▸ **THE EXERCISE**
Reproduce the passage below on slicing a spherical cake into equal pieces in full, keeping every word and symbol unchanged.

Let $R$ be the radius of your spherical cake. We will consider the case when we need to divide the cake into $n$ equally sized pieces.

Each piece will then have volume $\frac{4}{3}\frac{\pi R^3}{n}.$

We can calculate the volume of each slice by setting up a series of integrals, where we integrate over an infinitesimally thin cylinder with volume $dV=\pi r^2 dy,$ where $r\leq R$ is the radius of the cylinder (like this, but where $r$ here is the radius at height $h=R-y$). We have (draw this for yourself to see it) $r^2+y^2=R^2,$ which gives

$$\frac{4}{3}\frac{\pi R^3}{n}=\pi\int_{a_i}^{b_i}(R^2-y^2)dy=\pi\left(R^2(b_i-a_i) +\frac{a_i^3-b_i^3}{3} \right),$$
where $a_i$ is the value of $y$ where the $i$th slice starts and $b_i$ is the value where it ends, with $a_1=-R$ and $b_n=R$. Note that we have $a_{i+1}=b_i.$

We thus have $n$ equations with $n-1$ unknowns:

\begin{align}
\frac{4}{3}\frac{ R^3}{n}&=R^2(b_1-a_1) +\frac{a_1^3-b_1^3}{3}=R^2(b_1-(-R)) +\frac{(-R)^3-b_1^3}{3}\\
&=R^2(b_2-a_2) +\frac{a_2^3-b_2^3}{3}=R^2(b_2-b_1) +\frac{b_1^3-b_2^3}{3} \\
&\quad\quad \quad\;\;\;\;\quad \quad\quad\quad\;\quad\quad \quad\vdots \\
&= R^2(b_n-a_n) +\frac{a_n^3-b_n^3}{3}=R^2(R-b_{n-1}) +\frac{b_{n-1}^3-R^3}{3}.

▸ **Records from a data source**
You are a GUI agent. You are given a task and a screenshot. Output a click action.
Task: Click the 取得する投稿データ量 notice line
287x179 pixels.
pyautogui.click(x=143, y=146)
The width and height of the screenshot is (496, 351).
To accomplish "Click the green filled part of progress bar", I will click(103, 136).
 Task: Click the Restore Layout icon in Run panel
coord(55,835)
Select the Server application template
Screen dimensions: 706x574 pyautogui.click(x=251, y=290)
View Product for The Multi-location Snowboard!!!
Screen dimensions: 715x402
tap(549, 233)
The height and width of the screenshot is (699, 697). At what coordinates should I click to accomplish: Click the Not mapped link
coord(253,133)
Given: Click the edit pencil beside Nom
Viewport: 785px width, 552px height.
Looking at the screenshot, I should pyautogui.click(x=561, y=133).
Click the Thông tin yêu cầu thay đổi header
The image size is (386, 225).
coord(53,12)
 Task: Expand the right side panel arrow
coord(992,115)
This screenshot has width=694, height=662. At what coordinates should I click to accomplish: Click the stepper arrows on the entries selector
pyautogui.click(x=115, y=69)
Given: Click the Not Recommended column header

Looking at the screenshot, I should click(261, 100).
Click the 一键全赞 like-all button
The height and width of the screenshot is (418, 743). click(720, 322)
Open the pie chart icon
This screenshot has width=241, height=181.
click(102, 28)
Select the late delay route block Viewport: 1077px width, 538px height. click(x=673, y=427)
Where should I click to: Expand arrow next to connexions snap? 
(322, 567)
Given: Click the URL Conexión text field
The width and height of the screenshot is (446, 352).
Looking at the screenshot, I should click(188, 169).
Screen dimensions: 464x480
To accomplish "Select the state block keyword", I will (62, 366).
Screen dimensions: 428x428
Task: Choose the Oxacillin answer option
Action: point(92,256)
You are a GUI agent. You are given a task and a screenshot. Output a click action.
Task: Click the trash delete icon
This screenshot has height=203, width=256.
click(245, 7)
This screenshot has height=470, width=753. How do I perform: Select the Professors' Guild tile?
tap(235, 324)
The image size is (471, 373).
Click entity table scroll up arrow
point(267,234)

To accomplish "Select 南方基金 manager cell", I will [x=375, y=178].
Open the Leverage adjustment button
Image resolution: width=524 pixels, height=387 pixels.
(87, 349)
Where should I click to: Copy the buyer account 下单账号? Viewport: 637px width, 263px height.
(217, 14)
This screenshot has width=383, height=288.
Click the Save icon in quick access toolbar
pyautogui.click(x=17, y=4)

▸ **RESPONSE BELOW**
Let $R$ be the radius of your spherical cake. We will consider the case when we need to divide the cake into $n$ equally sized pieces.

Each piece will then have volume $\frac{4}{3}\frac{\pi R^3}{n}.$

We can calculate the volume of each slice by setting up a series of integrals, where we integrate over an infinitesimally thin cylinder with volume $dV=\pi r^2 dy,$ where $r\leq R$ is the radius of the cylinder (like this, but where $r$ here is the radius at height $h=R-y$). We have (draw this for yourself to see it) $r^2+y^2=R^2,$ which gives

$$\frac{4}{3}\frac{\pi R^3}{n}=\pi\int_{a_i}^{b_i}(R^2-y^2)dy=\pi\left(R^2(b_i-a_i) +\frac{a_i^3-b_i^3}{3} \right),$$
where $a_i$ is the value of $y$ where the $i$th slice starts and $b_i$ is the value where it ends, with $a_1=-R$ and $b_n=R$. Note that we have $a_{i+1}=b_i.$

We thus have $n$ equations with $n-1$ unknowns:

\begin{align}
\frac{4}{3}\frac{ R^3}{n}&=R^2(b_1-a_1) +\frac{a_1^3-b_1^3}{3}=R^2(b_1-(-R)) +\frac{(-R)^3-b_1^3}{3}\\
&=R^2(b_2-a_2) +\frac{a_2^3-b_2^3}{3}=R^2(b_2-b_1) +\frac{b_1^3-b_2^3}{3} \\
&\quad\quad \quad\;\;\;\;\quad \quad\quad\quad\;\quad\quad \quad\vdots \\
&= R^2(b_n-a_n) +\frac{a_n^3-b_n^3}{3}=R^2(R-b_{n-1}) +\frac{b_{n-1}^3-R^3}{3}.